§ INSTRUCTIONS TO FOLLOW
Return unchanged every line from the one containing "Expand the Notifications" down to the end of the entries, but leave the pictures out.
##### TASK DATA
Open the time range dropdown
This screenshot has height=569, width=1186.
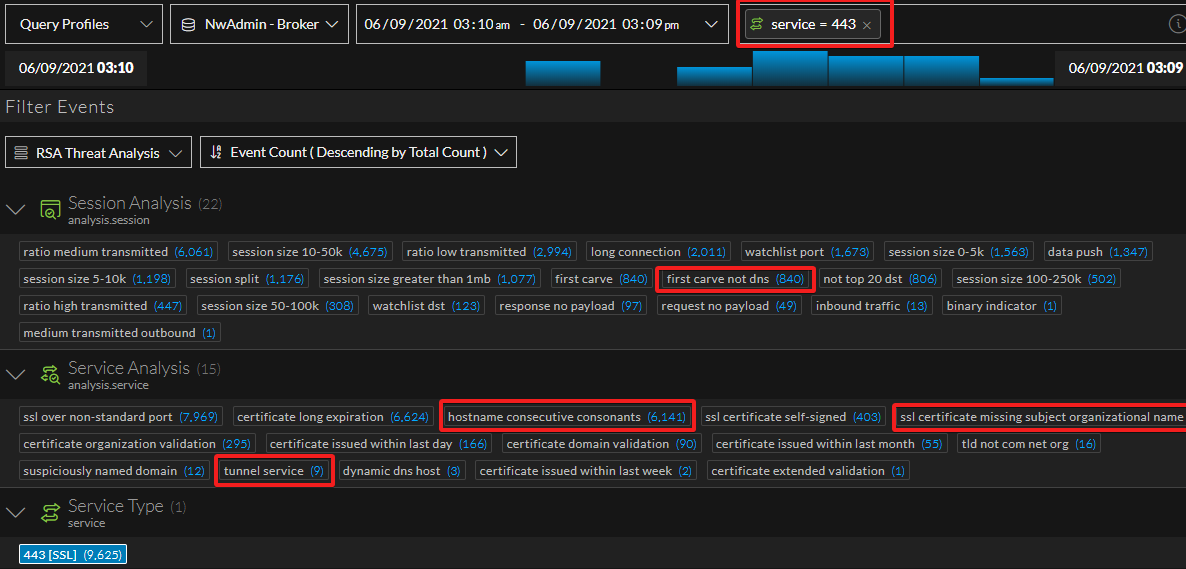[x=542, y=24]
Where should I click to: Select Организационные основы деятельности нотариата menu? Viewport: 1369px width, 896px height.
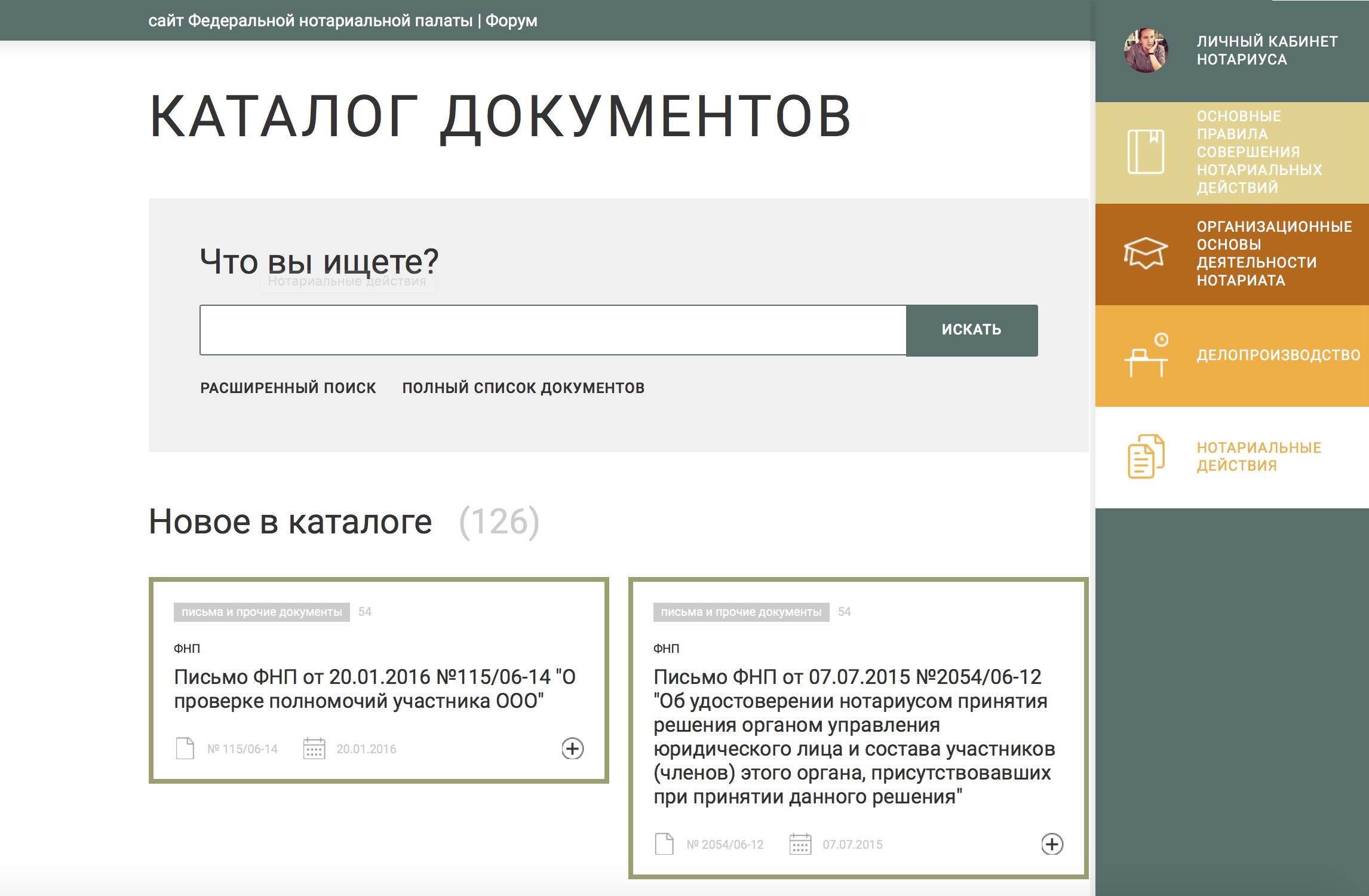[1273, 253]
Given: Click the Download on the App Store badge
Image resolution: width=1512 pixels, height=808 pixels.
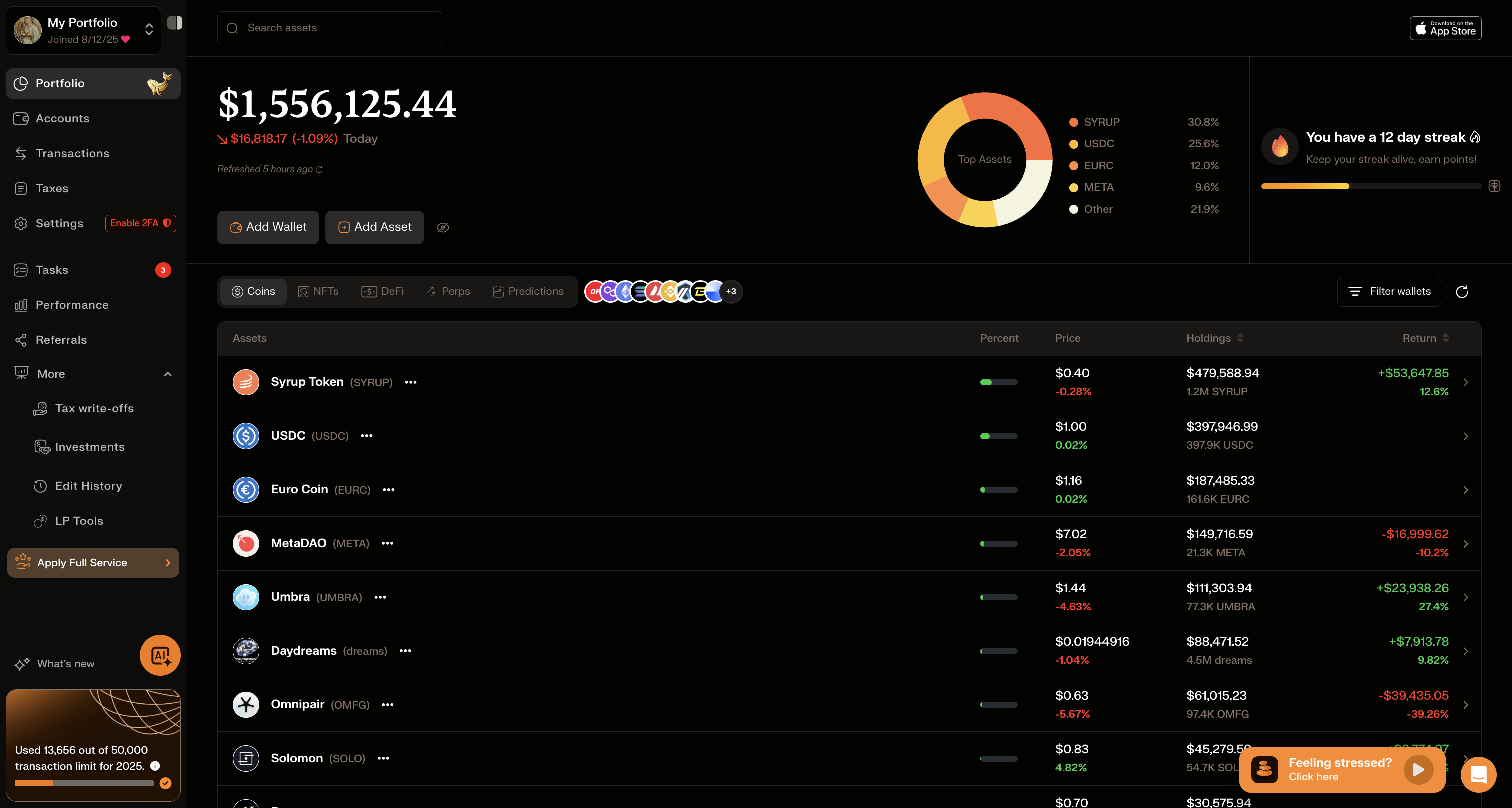Looking at the screenshot, I should coord(1445,28).
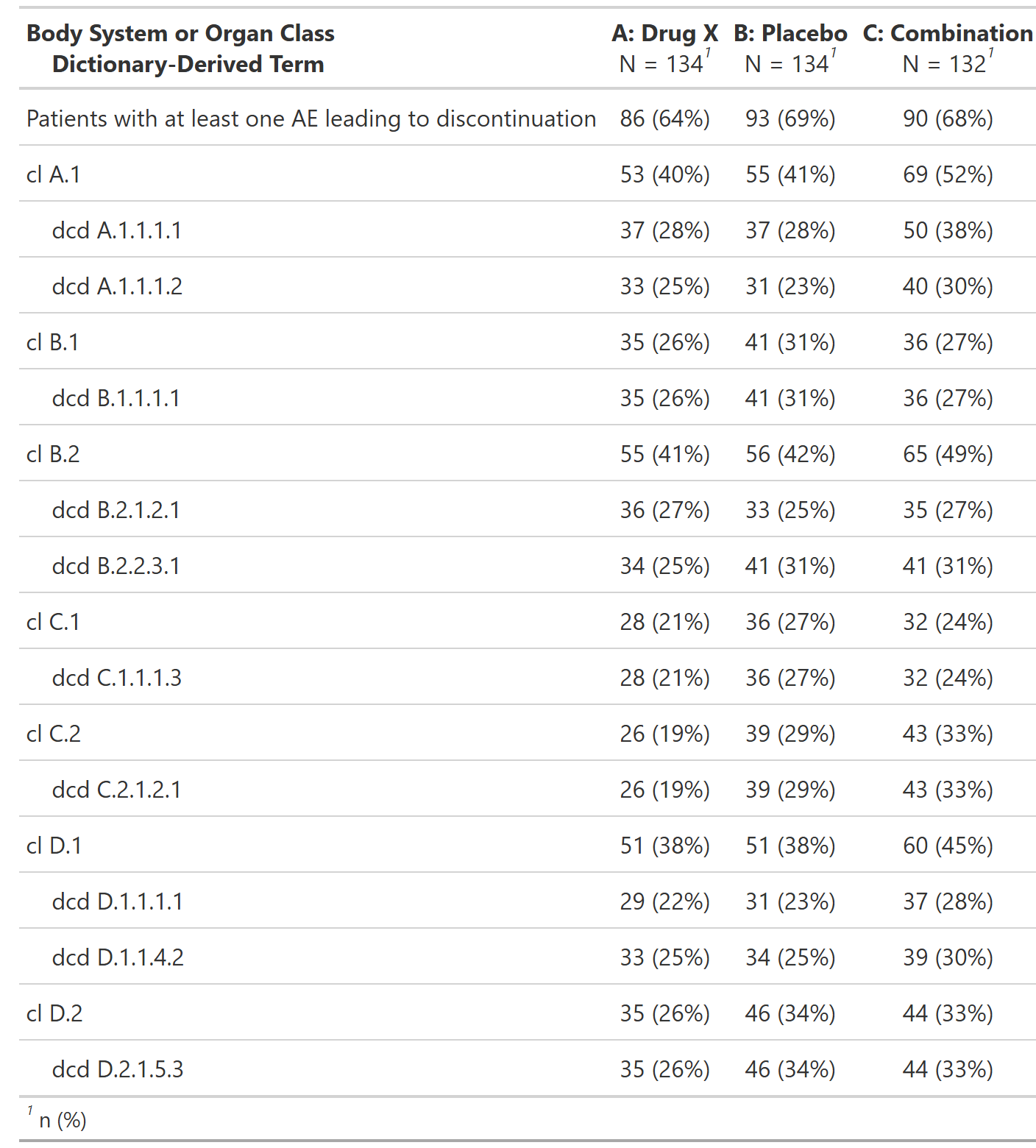Select the 'A: Drug X' column header
This screenshot has width=1036, height=1148.
click(x=664, y=34)

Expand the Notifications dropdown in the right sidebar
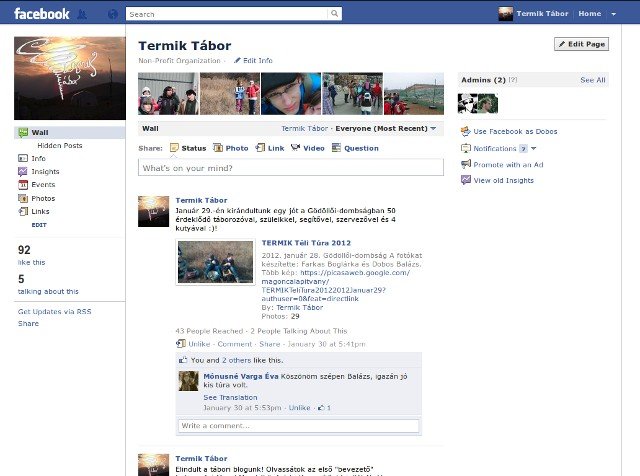(x=532, y=148)
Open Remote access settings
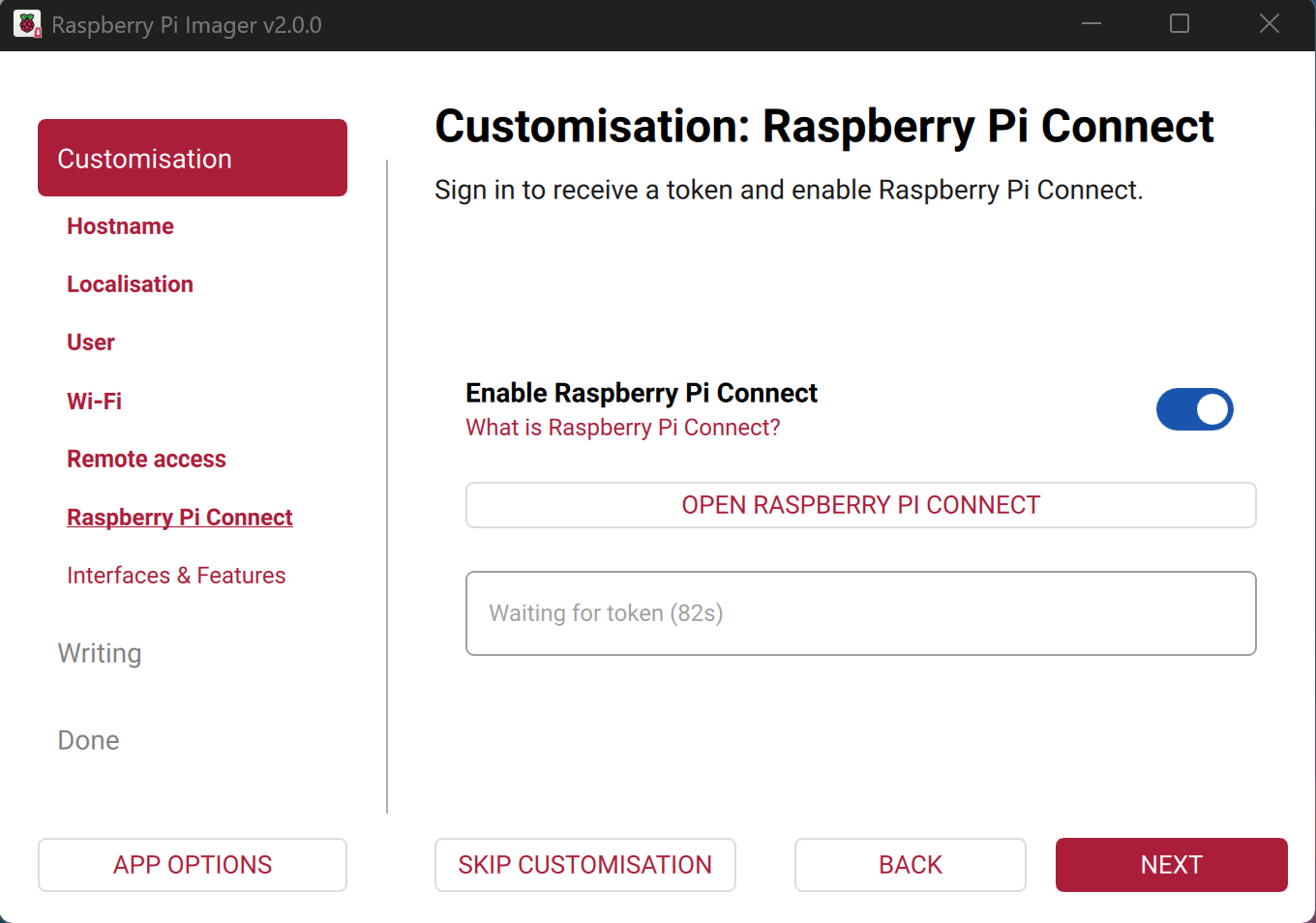1316x923 pixels. click(x=146, y=458)
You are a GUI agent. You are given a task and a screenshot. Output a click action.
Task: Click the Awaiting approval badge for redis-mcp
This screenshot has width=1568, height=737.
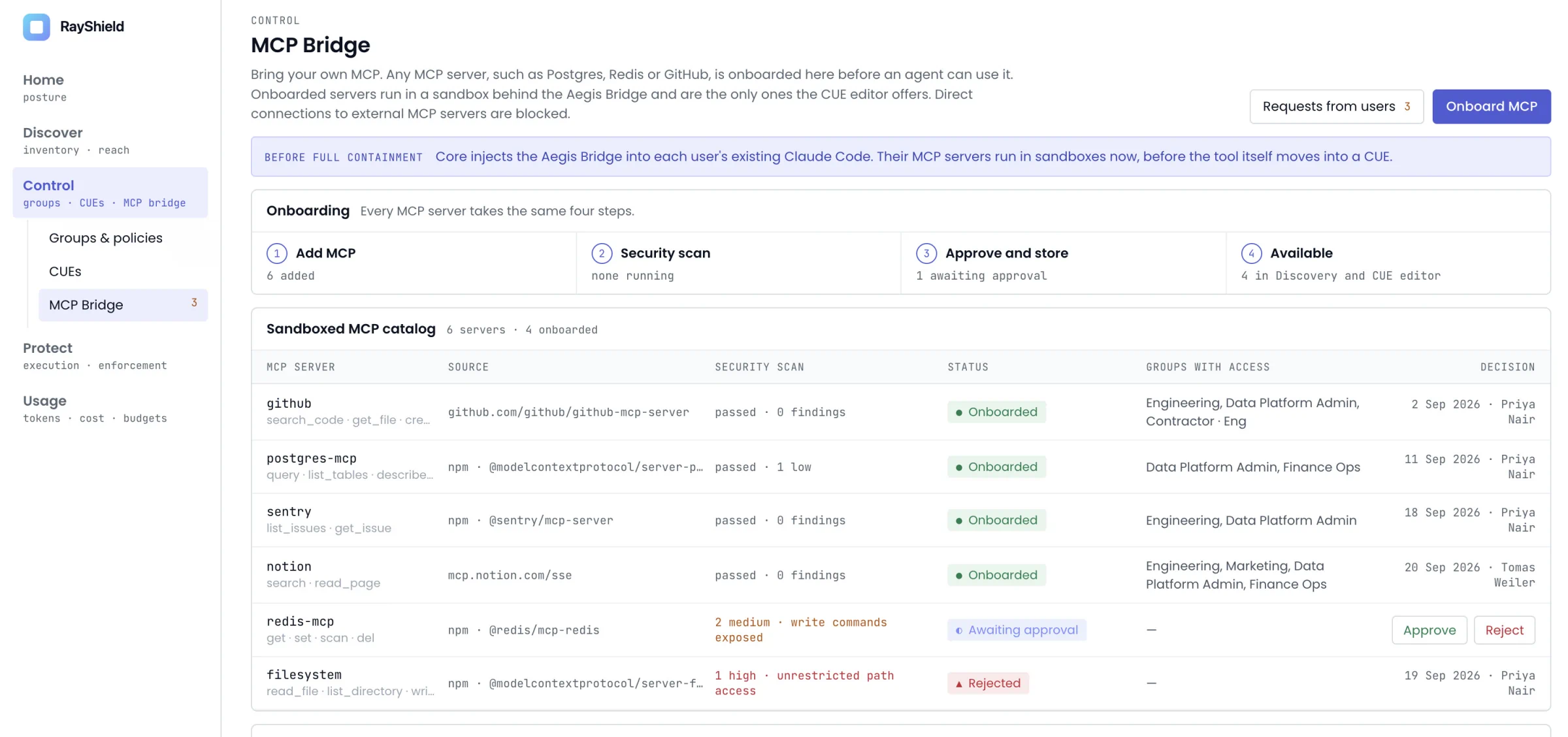click(x=1017, y=630)
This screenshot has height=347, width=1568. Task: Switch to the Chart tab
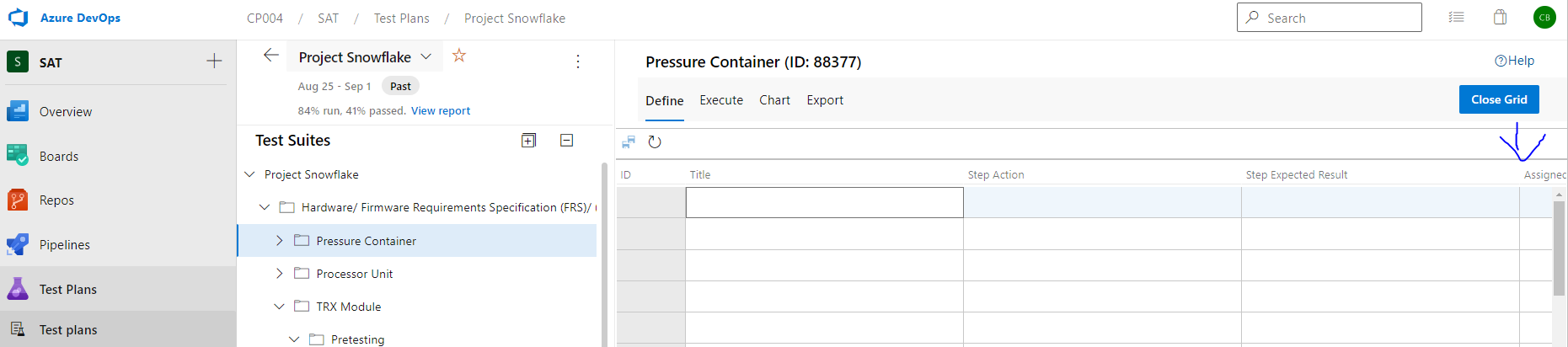pyautogui.click(x=774, y=100)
##########
§ TASK ANSWER
Expand the Notifications dropdown in the right sidebar
(x=532, y=148)
Open Remote access settings
1316x923 pixels. click(x=146, y=458)
You are a GUI agent. You are given a task and a screenshot. Output a click action.
Task: Click the Awaiting approval badge for redis-mcp
This screenshot has width=1568, height=737.
click(x=1017, y=630)
This screenshot has height=347, width=1568. Task: Switch to the Chart tab
pyautogui.click(x=774, y=100)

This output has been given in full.